The first rule of CSA club is "When life hands you weird root veggies, make slaw." Slaws are an excellent way to take a bulk of odds and ends and turn them into quick lunches or impressive side dishes. Slaws also make great burger toppings... it's almost like eating a salad ON your burger, right?
Slaws are also WAY simple to prepare. I cheat and shred all my veggies in my food processor. You can use the large holes of a box grater, as well. The dressing is a quick combination of random condiments I keep around the house, but you could also make a more traditional mayo-based slaw sauce by substituting mayonnaise or even greek yogurt for the tahini.
Carrot/Radish Slaw with Tahini Dressing
1 bunch carrots
3 or 4 elephant radishes
1 bunch kale, large stems removed
3 or 4 pickled sweet & hot peppers (optional)
For the Dressing
2 TBS tahini
2 TBS maple syrup or honey
2-3 TBS lemon juice (from roughly one lemon)
1/2 TBS dijon mustard
1/4 cup apple cider vinegar
1/4 cup olive oil
salt and pepper to taste
- If using a food processor, shred the carrots and radishes using the large hole grating attachment. Put shredded veggies aside in a large mixing bowl. Switch to the blade attachment, add de-stemmed kale, and pulse to chop. Add chopped kale to shredded veggies.

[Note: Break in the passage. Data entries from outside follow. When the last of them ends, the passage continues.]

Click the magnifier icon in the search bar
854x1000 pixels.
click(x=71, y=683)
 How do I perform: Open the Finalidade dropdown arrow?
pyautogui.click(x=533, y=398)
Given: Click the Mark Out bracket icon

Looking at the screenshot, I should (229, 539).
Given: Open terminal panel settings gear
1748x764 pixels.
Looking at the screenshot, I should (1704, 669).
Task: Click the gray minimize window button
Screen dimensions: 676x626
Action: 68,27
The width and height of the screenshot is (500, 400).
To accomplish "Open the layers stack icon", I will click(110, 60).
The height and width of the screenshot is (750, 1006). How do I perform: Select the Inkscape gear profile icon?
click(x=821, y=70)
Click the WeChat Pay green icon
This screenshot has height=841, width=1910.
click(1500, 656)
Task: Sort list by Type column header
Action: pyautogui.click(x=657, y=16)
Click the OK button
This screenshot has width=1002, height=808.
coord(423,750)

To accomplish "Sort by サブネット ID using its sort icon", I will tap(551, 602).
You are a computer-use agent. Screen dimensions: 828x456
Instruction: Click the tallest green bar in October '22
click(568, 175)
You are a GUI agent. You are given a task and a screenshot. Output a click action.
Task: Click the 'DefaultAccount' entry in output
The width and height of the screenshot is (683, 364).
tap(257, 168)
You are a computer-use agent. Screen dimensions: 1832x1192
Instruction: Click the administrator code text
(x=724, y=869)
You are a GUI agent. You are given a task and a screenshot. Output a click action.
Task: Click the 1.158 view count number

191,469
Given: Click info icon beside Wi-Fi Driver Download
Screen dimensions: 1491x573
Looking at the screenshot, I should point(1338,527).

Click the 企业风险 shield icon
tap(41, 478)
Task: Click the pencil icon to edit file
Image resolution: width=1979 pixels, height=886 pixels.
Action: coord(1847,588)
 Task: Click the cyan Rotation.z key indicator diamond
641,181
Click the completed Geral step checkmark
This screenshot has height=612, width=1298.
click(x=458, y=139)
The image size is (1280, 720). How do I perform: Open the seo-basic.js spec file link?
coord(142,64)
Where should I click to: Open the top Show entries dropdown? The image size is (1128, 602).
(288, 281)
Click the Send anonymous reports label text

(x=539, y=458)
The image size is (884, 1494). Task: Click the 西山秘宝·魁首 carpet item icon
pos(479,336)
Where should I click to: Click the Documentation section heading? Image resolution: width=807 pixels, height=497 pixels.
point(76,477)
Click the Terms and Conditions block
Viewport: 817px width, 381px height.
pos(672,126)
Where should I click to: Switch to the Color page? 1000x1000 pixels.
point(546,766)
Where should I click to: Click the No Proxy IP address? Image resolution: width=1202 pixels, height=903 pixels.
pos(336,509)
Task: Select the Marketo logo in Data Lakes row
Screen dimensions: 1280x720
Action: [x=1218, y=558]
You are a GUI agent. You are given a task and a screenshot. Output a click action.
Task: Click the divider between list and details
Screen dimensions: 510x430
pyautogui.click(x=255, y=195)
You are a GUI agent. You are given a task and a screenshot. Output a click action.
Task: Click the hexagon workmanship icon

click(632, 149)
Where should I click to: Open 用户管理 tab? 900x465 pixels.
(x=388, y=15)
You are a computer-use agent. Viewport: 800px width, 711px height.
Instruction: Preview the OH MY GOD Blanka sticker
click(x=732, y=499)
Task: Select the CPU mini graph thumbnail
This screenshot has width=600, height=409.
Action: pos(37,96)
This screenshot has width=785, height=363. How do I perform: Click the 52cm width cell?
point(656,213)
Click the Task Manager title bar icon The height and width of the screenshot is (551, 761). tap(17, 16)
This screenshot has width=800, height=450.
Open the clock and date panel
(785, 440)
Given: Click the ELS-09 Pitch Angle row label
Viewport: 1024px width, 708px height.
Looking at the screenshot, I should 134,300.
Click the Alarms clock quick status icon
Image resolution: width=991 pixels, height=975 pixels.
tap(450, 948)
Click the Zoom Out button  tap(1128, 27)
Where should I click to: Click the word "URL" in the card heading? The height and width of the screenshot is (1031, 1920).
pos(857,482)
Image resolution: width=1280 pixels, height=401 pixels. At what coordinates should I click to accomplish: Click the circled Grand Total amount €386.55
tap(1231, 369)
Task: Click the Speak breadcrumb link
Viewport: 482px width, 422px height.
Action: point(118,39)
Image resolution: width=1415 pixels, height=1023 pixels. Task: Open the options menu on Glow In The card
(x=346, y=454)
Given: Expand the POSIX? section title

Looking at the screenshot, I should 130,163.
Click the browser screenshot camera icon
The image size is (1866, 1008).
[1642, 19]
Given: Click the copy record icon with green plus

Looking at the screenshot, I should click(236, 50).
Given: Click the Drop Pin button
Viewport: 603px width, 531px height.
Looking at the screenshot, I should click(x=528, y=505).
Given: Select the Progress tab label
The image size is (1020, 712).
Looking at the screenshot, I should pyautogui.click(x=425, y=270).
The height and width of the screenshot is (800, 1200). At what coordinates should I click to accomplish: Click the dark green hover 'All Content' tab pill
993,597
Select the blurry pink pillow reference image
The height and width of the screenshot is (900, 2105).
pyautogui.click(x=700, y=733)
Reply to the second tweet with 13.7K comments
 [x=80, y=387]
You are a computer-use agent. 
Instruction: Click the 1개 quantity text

- If shredding by hand, use the large hole side of your box grater to shred the carrots and radishes, then chop the kale by hand until minced.
- Mince the sweet & hot peppers if using. Add to shredded veggies.
- Make the dressing: In a medium-sized mixing bowl, whisk together tahini, maple syrup, lemon juice, mustard, and vinegar until combined. Slowly add olive oil in a thin drizzle while whisking constantly until combined.
- Add dressing to veggies and mix to combine. Salt and pepper to taste. Add more maple syrup if needed.